### ESTRATTO DELLA PAGINA
Il Sole 24 Ore

PERSI DENTRO DON CHISCIOTTE

- Roberto Escobar

«Il film c’è già tutto... L’ho immaginato tanto spesso», così diceva Terry Gilliam in Lost in La Mancha. E così su queste pagine iniziava la recensione del film che Keith Fulton e Louis Pepe avevano girato nel 2001 sulla (mancata) lavorazion­e di The Man Who Killed Don Quixote, che lo stesso Gilliam aveva dovuto abbandonar­e l’anno prima. Il film sembrava esserci già, nascosto da qualche parte nel mondo sconfinato del cinema. C’era l’idea. Cerano i luoghi. C’erano gli attori. Jean Rochefort sarebbe dovuto essere lo ingenioso hidalgo, il fantasioso nobiluomo di inizio Seicento. Mancava solo un po’ di pellicola impression­ata, tagliata, montata. Invece Jean Rochefort si ammalò, un nubifragio danneggiò i macchinari… Alla fine non se ne fece nulla.

Ora, ingenioso quanto il cavaliere di Miguel de Cervantes Saavedra, il regista settantott­enne torna in Spagna, alla ricerca di quanto aveva immaginato diciotto anni fa. Il titolo non è cambiato: L’uomo che uccise don Chisciotte (Spagna, Belgio, Francia, Portogallo e Gran Bretagna, 2018, 132’). È cambiato il “tempo”. Il presente di allora oggi è il passato. Per riprendere quello che Gilliam e il cosceneggi­atore Tony Grisoni fanno dire a un personaggi­o, nei nidi dell’anno passato possono o non possono nascere uccelli?

Affermato regista commercial­e, Toby (Adam Driver) è in Spagna per realizzare uno spot. Come nel 2000 è successo a Gilliam, anche ora le riprese si interrompo­no e Toby ne approfitta per ritrovare i luoghi e gli attori di un suo piccolo film, girato da quelle parti dieci anni fa. Si trattava di una storia ispirata al cavaliere dalla triste figura, proprio come il suo spot di oggi. Se ne era dimenticat­o, ma un misterioso Gitano (Óscar Jaenada) gli ha dato un altrettant­o misterioso dvd.

### OBIETTIVO 1
Riporta fedelmente il tratto della recensione che va da "Ora, ingenioso quanto" fino a "possono nascere uccelli?".
La recensione e le righe sono materiali distinti tra loro.

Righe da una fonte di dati
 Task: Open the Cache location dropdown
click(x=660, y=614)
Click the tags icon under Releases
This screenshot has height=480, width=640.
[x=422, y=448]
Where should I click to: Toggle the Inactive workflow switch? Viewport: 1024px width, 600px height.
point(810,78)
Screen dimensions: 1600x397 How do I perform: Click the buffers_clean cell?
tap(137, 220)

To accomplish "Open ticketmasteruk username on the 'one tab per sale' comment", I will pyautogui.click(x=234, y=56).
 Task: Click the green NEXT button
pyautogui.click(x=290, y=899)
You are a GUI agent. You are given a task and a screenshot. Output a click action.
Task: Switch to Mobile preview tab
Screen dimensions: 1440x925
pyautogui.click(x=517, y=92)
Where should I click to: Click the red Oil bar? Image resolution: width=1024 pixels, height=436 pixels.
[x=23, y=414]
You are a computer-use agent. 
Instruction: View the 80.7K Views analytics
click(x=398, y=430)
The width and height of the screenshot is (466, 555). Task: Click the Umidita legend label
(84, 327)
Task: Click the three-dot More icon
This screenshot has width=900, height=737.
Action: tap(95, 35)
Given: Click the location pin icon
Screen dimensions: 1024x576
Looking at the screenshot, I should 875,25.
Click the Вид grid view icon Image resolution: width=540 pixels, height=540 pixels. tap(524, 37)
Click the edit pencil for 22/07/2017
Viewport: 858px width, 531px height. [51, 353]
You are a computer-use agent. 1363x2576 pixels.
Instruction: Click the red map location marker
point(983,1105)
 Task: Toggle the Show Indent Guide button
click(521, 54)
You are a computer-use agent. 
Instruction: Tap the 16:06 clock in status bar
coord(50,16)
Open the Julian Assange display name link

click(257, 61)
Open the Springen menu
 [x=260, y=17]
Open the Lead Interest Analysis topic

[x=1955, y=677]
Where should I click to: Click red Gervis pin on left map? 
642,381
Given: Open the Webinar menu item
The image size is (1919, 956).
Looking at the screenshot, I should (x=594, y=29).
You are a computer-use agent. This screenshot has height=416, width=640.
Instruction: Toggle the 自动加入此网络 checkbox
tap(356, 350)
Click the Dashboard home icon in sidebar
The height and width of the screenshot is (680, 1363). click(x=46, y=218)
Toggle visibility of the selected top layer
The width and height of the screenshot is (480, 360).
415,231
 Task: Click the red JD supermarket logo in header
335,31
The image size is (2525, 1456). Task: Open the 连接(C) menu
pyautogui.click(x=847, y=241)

### OBIETTIVO 2
Aggiorna le righe, dalla riga che contiene "Task: Click the green NEXT button" fino a quella che contiene "pyautogui.click(x=517, y=92)", entrambe comprese. Riporta soltanto queste, con "Mobile" sostituito da "Desktop" e tutto il resto invariato.

### RISPOSTA COMPLETA 1
Ora, ingenioso quanto il cavaliere di Miguel de Cervantes Saavedra, il regista settantott­enne torna in Spagna, alla ricerca di quanto aveva immaginato diciotto anni fa. Il titolo non è cambiato: L’uomo che uccise don Chisciotte (Spagna, Belgio, Francia, Portogallo e Gran Bretagna, 2018, 132’). È cambiato il “tempo”. Il presente di allora oggi è il passato. Per riprendere quello che Gilliam e il cosceneggi­atore Tony Grisoni fanno dire a un personaggi­o, nei nidi dell’anno passato possono o non possono nascere uccelli?

### RISPOSTA COMPLETA 2
 Task: Click the green NEXT button
pyautogui.click(x=290, y=899)
You are a GUI agent. You are given a task and a screenshot. Output a click action.
Task: Switch to Desktop preview tab
Screen dimensions: 1440x925
pyautogui.click(x=517, y=92)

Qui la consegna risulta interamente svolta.